Linked by Thom Holwerda on Mon 5th Feb 2018 23:04 UTC, submitted by Morgan

Such a development would cause a soul-shattering upheaval in my mental life. Although I fully understand the fascination of trying to get machines to translate well, I am not in the least eager to see human translators replaced by inanimate machines. Indeed, the idea frightens and revolts me. To my mind, translation is an incredibly subtle art that draws constantly on one's many years of experience in life, and on one's creative imagination. If, some "fine" day, human translators were to become relics of the past, my respect for the human mind would be profoundly shaken, and the shock would leave me reeling with terrible confusion and immense, permanent sadness.

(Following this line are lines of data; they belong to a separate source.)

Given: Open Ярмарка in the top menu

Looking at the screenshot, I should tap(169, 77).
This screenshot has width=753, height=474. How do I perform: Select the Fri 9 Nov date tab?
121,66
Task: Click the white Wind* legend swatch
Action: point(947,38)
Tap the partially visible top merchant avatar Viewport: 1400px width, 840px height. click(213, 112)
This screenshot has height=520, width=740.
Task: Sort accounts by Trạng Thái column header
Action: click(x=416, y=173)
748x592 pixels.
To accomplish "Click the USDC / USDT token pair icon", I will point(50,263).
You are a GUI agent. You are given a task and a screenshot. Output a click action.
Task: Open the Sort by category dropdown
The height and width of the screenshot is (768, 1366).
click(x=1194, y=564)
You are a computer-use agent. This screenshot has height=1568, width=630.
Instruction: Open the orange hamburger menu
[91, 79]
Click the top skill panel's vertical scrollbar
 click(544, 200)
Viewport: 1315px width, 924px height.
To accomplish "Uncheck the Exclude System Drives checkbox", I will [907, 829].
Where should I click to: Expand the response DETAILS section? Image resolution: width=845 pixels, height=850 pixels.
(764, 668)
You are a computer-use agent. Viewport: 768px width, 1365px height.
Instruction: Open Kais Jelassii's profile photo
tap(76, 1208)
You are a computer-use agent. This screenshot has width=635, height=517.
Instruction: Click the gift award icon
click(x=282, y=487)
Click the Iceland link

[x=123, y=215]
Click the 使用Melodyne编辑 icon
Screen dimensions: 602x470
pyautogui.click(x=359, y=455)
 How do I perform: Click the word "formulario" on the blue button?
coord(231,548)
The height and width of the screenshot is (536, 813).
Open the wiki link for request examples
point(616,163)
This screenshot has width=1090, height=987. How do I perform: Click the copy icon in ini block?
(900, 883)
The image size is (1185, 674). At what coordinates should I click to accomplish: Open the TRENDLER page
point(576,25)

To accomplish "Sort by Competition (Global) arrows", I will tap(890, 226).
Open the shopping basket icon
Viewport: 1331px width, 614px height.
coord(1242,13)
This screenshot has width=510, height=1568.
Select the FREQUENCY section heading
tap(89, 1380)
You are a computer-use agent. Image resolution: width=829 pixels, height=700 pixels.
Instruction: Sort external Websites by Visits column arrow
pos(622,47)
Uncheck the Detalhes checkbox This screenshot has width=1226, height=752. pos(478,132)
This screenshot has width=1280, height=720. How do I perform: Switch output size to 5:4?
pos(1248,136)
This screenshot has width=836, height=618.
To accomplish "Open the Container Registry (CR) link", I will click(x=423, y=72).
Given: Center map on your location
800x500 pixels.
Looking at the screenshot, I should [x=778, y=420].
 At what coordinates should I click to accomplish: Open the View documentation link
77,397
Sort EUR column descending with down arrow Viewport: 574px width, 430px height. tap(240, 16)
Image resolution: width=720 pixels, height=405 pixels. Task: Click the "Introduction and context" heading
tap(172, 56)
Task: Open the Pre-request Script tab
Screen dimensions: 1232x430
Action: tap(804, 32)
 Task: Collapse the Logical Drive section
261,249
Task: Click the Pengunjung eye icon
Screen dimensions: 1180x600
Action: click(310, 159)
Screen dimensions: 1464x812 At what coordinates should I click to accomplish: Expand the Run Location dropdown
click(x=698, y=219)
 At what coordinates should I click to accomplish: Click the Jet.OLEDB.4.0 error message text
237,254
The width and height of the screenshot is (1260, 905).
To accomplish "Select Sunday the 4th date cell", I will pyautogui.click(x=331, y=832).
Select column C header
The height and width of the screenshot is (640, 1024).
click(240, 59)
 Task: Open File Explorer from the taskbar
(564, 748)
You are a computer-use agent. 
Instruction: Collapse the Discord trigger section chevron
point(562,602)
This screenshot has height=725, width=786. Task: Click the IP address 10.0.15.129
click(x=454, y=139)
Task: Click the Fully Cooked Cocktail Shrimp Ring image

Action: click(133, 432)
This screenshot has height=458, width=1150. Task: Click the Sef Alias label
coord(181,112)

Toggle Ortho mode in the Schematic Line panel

As a translator myself, I can indeed confirm Google Translate is complete and utter garbage, but the idea that I would "mourn" the end of translators seems outlandish to me. The unstoppable march of technology has eliminated countless jobs over the course of human existence, and if translators are next, I don't see any reason to mourn the end of my occupation. Of course, it'd suck for me personally, but that's about it.

That being said, I'm not afraid of running out of work any time soon. Google Translate's results are pretty terrible, and they only seem to be getting worse for me, instead of getting better. There's no doubt in my mind that machine translation will eventually get good enough, but I think it'll take at least another 20 years, if not more, to get there.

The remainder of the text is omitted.